My submission to the Standing Orders Review

My major submission is that Standing Orders should be amended so that it explicitly allows for any party or MP to do a minority report on a bill, including their own marked up version of the bill, and further that at second reading the member in charge of the bill can move for a particular version of the bill to be adoped by the House, even if not the majority report of the committee.

I support the proposition that ACT has advanced previously that select committee membership should be allocated on the basis of non-executive membership of the House. In practice this would mean that the Government would rarely have a majority on select committees.

If an opposition dominated (or tied) select committee makes changes to the bill not in accordance with the majority of the House, then these amendments can only be made the Committee of the House stage which is far from ideal.

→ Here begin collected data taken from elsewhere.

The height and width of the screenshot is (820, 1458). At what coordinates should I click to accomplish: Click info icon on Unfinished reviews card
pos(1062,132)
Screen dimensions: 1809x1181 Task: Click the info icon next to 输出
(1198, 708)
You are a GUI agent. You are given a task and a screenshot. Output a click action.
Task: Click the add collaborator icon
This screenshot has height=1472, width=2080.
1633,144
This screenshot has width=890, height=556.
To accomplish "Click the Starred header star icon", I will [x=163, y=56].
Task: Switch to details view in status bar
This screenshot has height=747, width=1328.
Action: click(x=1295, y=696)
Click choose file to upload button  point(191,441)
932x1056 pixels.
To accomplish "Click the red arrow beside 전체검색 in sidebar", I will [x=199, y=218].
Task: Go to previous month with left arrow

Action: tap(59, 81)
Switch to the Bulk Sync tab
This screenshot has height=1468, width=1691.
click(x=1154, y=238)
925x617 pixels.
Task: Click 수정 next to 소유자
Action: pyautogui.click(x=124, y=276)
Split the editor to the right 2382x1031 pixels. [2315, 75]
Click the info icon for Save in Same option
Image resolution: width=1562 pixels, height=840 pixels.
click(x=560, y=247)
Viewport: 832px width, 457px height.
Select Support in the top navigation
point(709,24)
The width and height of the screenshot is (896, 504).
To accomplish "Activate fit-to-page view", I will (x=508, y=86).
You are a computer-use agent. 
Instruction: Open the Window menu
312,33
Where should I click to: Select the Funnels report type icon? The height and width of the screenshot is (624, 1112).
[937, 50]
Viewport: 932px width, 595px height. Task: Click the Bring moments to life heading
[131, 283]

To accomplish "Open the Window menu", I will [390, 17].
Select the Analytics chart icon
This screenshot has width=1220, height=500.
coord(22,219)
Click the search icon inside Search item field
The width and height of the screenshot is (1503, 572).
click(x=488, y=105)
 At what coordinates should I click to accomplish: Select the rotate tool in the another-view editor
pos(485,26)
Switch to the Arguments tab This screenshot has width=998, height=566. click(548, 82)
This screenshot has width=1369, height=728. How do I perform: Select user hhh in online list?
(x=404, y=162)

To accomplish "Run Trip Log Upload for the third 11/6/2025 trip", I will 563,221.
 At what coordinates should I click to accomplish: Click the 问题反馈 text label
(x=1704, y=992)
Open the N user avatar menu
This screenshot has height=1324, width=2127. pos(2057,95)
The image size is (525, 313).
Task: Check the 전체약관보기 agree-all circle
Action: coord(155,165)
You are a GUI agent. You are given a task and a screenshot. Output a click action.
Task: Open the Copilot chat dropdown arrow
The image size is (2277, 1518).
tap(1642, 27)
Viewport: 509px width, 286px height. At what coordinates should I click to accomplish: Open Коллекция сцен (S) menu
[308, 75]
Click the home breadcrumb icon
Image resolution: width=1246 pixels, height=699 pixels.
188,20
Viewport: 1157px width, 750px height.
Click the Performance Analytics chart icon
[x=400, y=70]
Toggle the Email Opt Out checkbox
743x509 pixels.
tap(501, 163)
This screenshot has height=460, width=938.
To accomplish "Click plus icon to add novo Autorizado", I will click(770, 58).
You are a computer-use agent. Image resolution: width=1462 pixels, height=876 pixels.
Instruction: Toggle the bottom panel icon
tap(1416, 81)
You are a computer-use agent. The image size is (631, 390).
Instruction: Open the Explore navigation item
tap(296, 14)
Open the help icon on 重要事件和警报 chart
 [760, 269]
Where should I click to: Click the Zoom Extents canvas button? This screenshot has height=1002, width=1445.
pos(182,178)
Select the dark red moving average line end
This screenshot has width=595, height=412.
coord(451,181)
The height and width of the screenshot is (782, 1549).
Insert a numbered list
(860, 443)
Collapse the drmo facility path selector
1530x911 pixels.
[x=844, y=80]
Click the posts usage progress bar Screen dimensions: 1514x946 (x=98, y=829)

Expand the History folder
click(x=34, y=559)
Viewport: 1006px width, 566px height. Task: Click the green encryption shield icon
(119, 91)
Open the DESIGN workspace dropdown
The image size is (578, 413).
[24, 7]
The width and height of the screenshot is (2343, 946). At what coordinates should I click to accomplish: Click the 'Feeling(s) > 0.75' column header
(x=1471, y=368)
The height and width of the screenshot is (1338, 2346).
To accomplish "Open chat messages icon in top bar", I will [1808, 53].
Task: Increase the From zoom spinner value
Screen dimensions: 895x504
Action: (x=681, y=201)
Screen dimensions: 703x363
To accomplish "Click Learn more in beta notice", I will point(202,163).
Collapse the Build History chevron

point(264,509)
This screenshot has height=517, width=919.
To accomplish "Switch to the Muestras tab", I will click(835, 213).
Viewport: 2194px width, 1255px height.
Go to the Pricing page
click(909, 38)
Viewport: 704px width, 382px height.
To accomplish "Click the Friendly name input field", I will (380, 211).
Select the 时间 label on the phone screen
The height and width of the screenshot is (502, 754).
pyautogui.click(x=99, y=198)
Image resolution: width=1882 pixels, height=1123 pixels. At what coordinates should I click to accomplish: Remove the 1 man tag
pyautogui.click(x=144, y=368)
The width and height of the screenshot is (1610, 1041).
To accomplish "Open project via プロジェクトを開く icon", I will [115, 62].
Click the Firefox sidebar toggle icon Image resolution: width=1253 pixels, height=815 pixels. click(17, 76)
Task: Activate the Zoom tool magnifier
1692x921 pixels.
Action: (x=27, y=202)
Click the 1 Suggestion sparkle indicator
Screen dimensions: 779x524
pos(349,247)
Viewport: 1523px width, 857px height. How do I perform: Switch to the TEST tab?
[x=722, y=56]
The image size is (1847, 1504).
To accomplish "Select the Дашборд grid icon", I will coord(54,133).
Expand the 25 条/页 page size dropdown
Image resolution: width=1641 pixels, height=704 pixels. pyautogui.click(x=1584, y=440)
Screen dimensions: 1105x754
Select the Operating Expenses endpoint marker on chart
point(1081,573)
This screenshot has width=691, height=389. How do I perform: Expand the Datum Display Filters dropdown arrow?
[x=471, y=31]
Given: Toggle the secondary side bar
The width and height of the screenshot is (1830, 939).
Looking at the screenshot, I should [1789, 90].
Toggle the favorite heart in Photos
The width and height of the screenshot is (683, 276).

By explicitly allowing select committes to publish minority reports and minority bill versions, and allowing the House at second reading to adopt them, this would mean a much more orderly approach than using the Committee of the House stage and would ensure work done by select committee members is worthwhile, even if not supported by the majority of the select committee.

That SO 249(1) be amended to read “Subject to paragraph (2), a select committee must, in its report, include differing views when one or more members indicate a wish to do so, including a marked up version of a bill that differs from the majority version.”

That SO 305 be amended to read

“1) The motion on the order of the day for the second reading of a bill is that the bill be now read a second time.

2) The member in charge of a bill may also move a motion that the amendments to the bill to be considered by the House is the version put forward by a specific member of the select committee”

That SO306(1) be amended to read

“If the member has moved that the amendments to be considered are not those from the majority of the committee, thenAt the conclusion of the debate on the second reading of a bill, the Speaker puts a question that the amendments either the committee by majority be agreed to. There is no amendment or further debate on the question.